Стоп. Что значит «вовремя», почему первую часть «Двенадцати стульев» нужно было написать именно «в месяц»? Написали бы за полтора или два, не мучаясь: нигде ж не упомянуто о каких-либо обязательствах и договоренностях. Но ведь и о Нарбуте тоже – нигде. А если успели «вовремя», значит, договоренность была, и поведение соавторов уже не выглядит странным. Они месяц истязали себя не из любви к трудностям, а чтобы главный редактор получил первую часть романа в октябре—ноябре 1927 года. Только тогда по его приказу завред успевал организовать подготовку публикации в январском номере 1928 года. И даже на февральский хватало – «с запасом».
Примечательно, что о работе над второй и третьей частями романа Петров не рассказал вообще. Лишь обронил фразу: «Мы продолжали писать». Вот и вся информация. Но, с другой стороны, тут и рассказывать особо не о чем: прежних трудностей уже не было, поскольку не было нужды в прежнем изматывающем режиме. И если первую часть Ильф и Петров написали за месяц, то вторую и третью – за три. К январю они вполне укладывались в график, предъявив материал для мартовского и последующих номеров. Так что роман к выходу первого номера был практически завершен. И руководство журнала могло более не беспокоиться о выполнении авторами обязательств.
В редакции, похоже, авторам доверяли изначально. Своего рода гарантом был маститый Катаев. Кстати, в 1928 году издательство «ЗиФ» выпустило его двухтомное собрание сочинений. Дарил он сюжет, нет ли – сейчас точно не скажешь. Нет документа – нет аргумента. Мемуары не в счет. Но в любом случае свое имя, писательский авторитет брату и другу-земляку Катаев «одолжил». А когда официально отстранился от соавторства, материал – в минимально достаточном объеме – Ильф и Петров уже предъявили. И главный редактор мог убедиться, что авторы следуют принятым договоренностям. Кстати, и Катаев почти полвека спустя – в автобиографической книге «Алмазный мой венец» – тоже проговорился невзначай: был договор, причем не позже августа-сентября был, и заключили его сначала с тремя соавторами, потом – с двумя [См.: Катаев В.П. Алмазный мой венец. М., 1981. С. 163.].

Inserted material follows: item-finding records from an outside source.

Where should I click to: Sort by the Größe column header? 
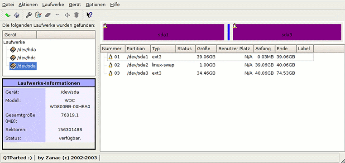click(206, 49)
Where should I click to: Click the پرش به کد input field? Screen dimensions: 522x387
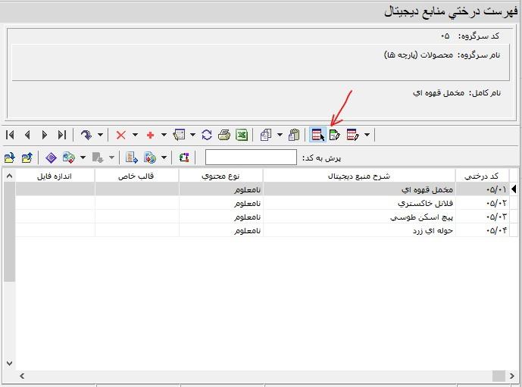pyautogui.click(x=251, y=158)
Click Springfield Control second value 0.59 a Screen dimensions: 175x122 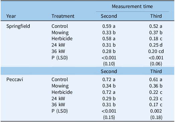pyautogui.click(x=109, y=26)
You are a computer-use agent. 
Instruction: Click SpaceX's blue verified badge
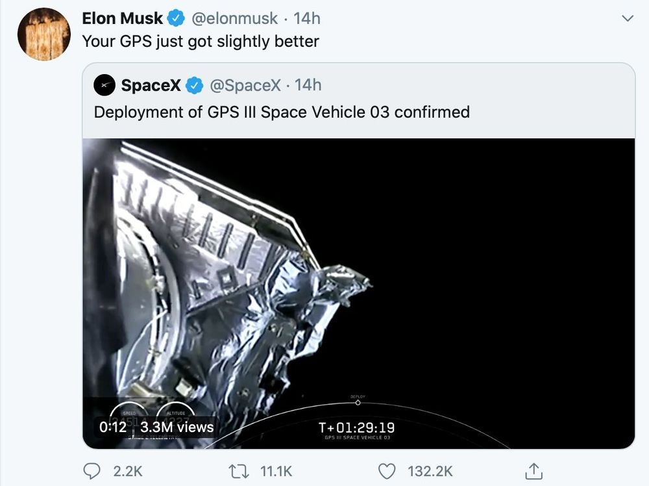[195, 85]
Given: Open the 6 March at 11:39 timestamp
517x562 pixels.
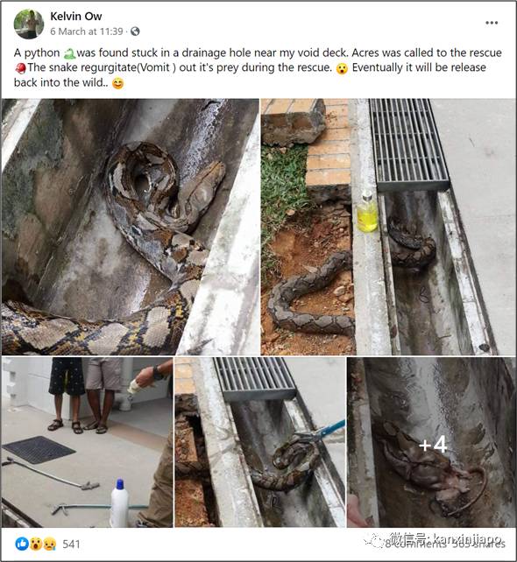Looking at the screenshot, I should (x=87, y=32).
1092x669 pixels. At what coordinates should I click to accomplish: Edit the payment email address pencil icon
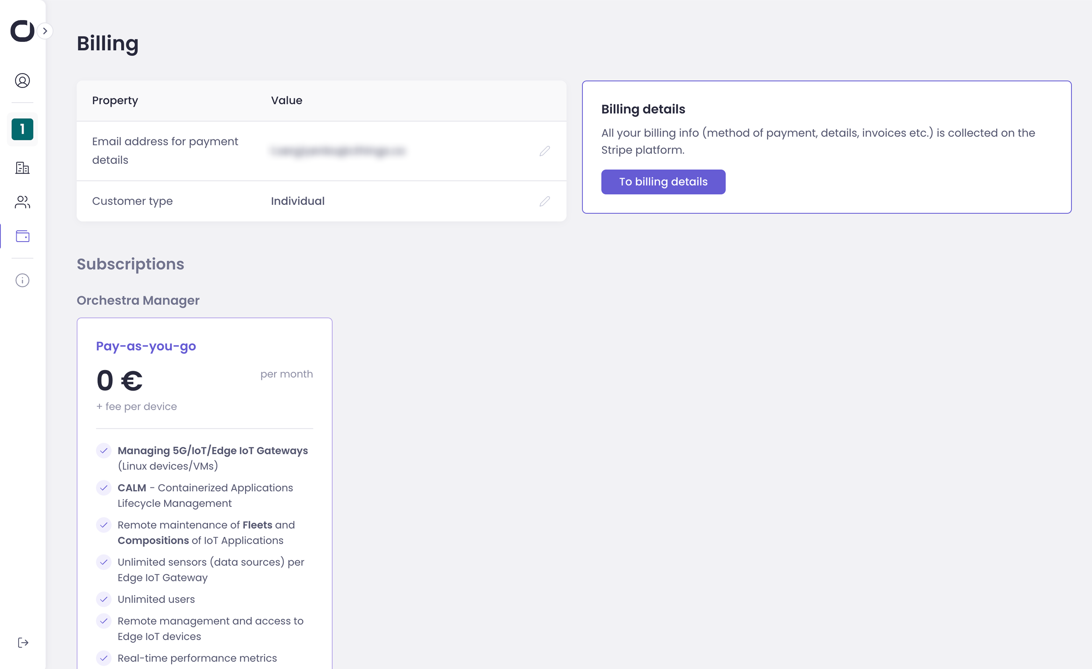click(545, 151)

Ильф и Петров торопились, потому что их торопил Нарбут. А вот причины торопливости Нарбута – неочевидны.
Он принял решение публиковать неоконченный роман, он согласовывал свое решение с цензурой. Это большая ответственность. Конечно, помощь приятелям и все такое прочее. Но приятелям можно помочь и тогда, когда роман уже дописан. Учтем еще, что в 1927 году Нарбут – не просто литератор, он партийный функционер, причем в немалых чинах. Меру в благотворительности знал. И роман-то необычный, даже тридцать лет спустя советские литераторы писали о нем не без оговорок. А Нарбут, вопреки обыкновению партийных функционеров, словно бы ничего не опасался. Мало того, что преждевременно санкционировал публикацию в журнале, еще и сразу выпустил сомнительный сатирический роман отдельным изданием. Зачем же ему это понадобилось?
По мнению Н.Я.Мандельштам, Нарбут как издатель энтузиастом сатиры не был, «ничего, кроме партийного и коммерческого смысла книги, он знать не хотел». С «коммерческим смыслом» угадано было стопроцентно, однако выйди «Двенадцать стульев» тремя месяцами позже, издательский промфинплан не сгорел бы.
Нарбут руководствовался тем самым «партийным смыслом».